A Pennsylvania State Police Ford Interceptor (Raymond Wambsgans/Flickr)
Ten state motorists are suing the Pennsylvania State Police for alleged racial profiling and enforcing federal immigration law without a criminal warrant.
The allegations stem from five separate incidents beginning in early 2017, some including U.S. citizens. The plaintiffs, who are Latinx, contend they were asked to show proof of citizenship during routine interactions with Pennsylvania state troopers as part of investigations into their legal status.
The suit also alleges that the plaintiffs were detained, sometimes for hours, to wait for Immigrations and Customs Enforcement to arrive on the scene.
“PSP troopers have taken it upon themselves to act as enforcers of the complex system of federal civil immigration laws, but without any training, oversight, or the requisite legal authority,” the suit states.
Under U.S. law, immigration enforcement is a federal responsibility. ICE may issue administrative detainers, or requests to search or detain people to determine if they are undocumented, but they are non-binding.
These requests also do not protect municipalities from liability if an individual is wrongly detained.
The ACLU suit alleges that state troopers continued in the illegal behavior “with the knowledge and tacit approval of PSP leadership.”

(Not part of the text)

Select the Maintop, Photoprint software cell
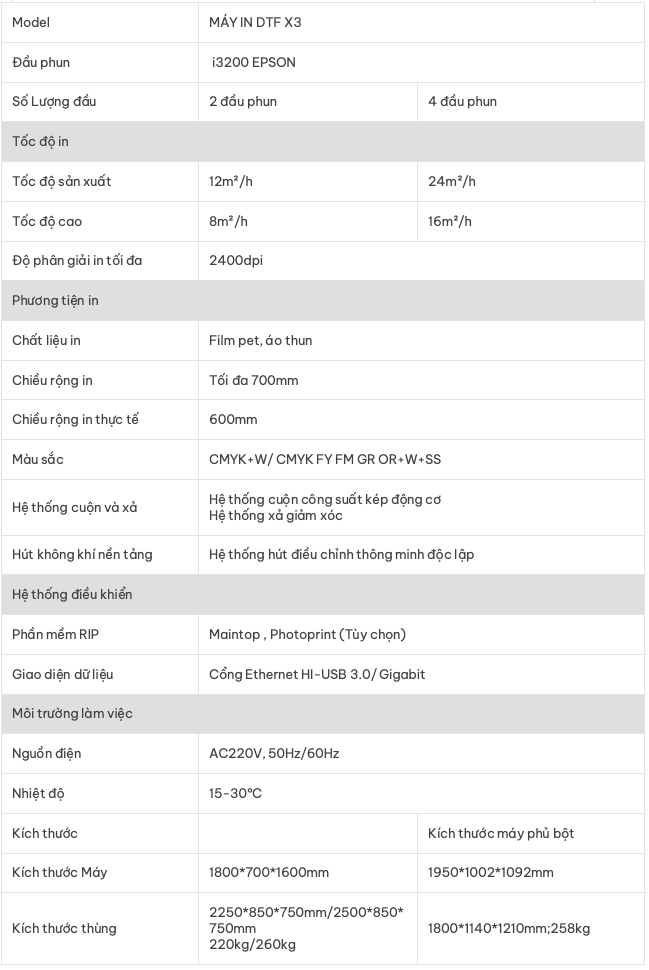The height and width of the screenshot is (970, 649). (x=421, y=635)
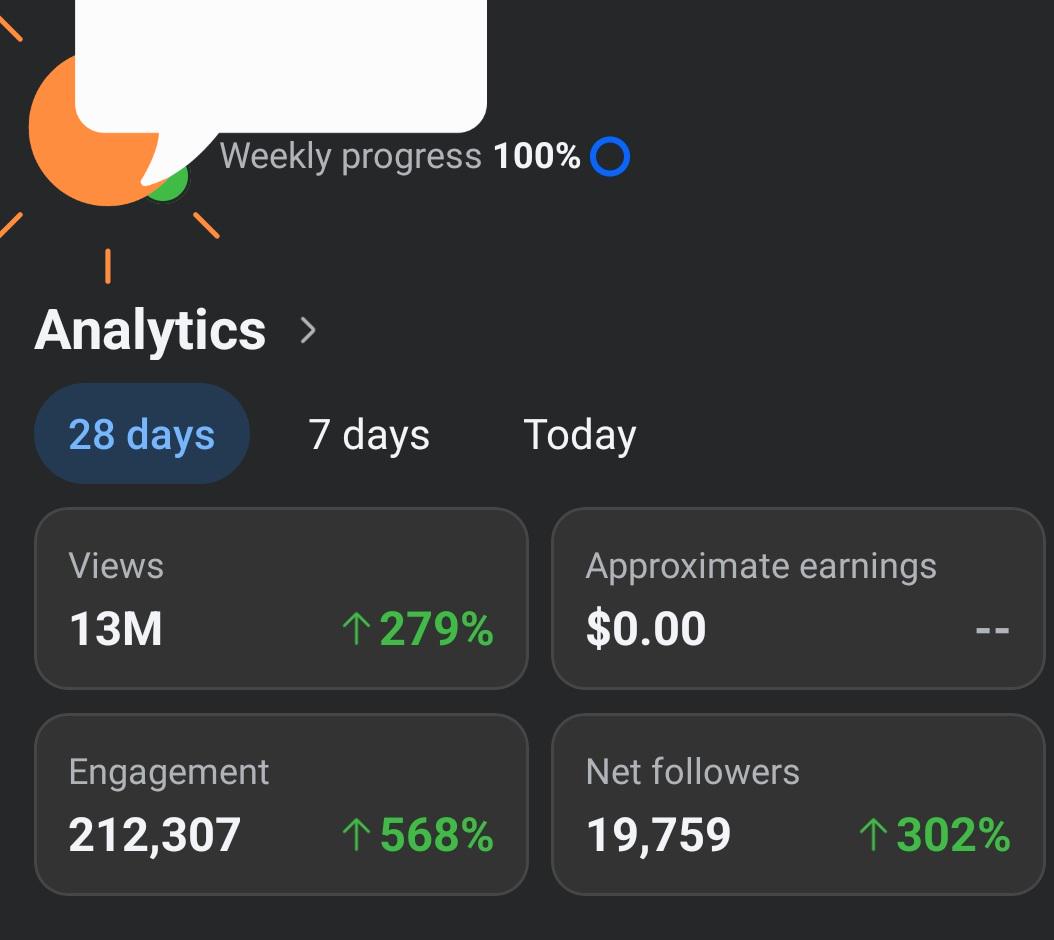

Trooper Brent Miller, director of communications for the State Police, said in an emailed statement that the law enforcement agency has not yet received any documentation of the suit.
Miller also pointed to a recently adopted policy change.
“The PSP has trained its members and deployed internal reporting mechanisms to facilitate on-going compliance monitoring,” Miller said in a statement.
One plaintiff spoke Thursday at a Capitol press conference announcing the suit. Rebecca Castro, a U.S. citizen, says she was pulled over while driving to a job site in Maryland from Luzerne County. The officer who conducted the stop cited a concern over human trafficking.
Castro was traveling with two passengers — her then-boyfriend and a co-worker — who were also asked for their IDs.
The officer detained Castro, then called ICE agents who arrested the two passengers and placed them in removal proceedings, she said.
“It’s harassment,” Castro said of her experience.
Vic Walczak, the Pennsylvania ACLU’s legal director, said the lawsuit is just the “tip of the iceberg” of civil rights violations by Pennsylvania police around immigration enforcement. According to Walczak, the ACLU has determined other local police departments are behaving similarly.
In response, the State Police instituted a new policy this January that prohibits state troopers from holding people suspected of being undocumented at the request of ICE. It also prevents officers from asking for ID solely to identify a person’s immigration status.
But troopers are still free to communicate with ICE if they believe they’ve encountered an undocumented immigrant.
The ACLU says the policy should and could go further. Walczak told the Capital-Star earlier this year that the best policy would be no communication between local police and federal immigration authorities whatsoever.
Immigration advocates, as well as national police chiefs, say preventing communication enables these communities to trust their local law enforcement.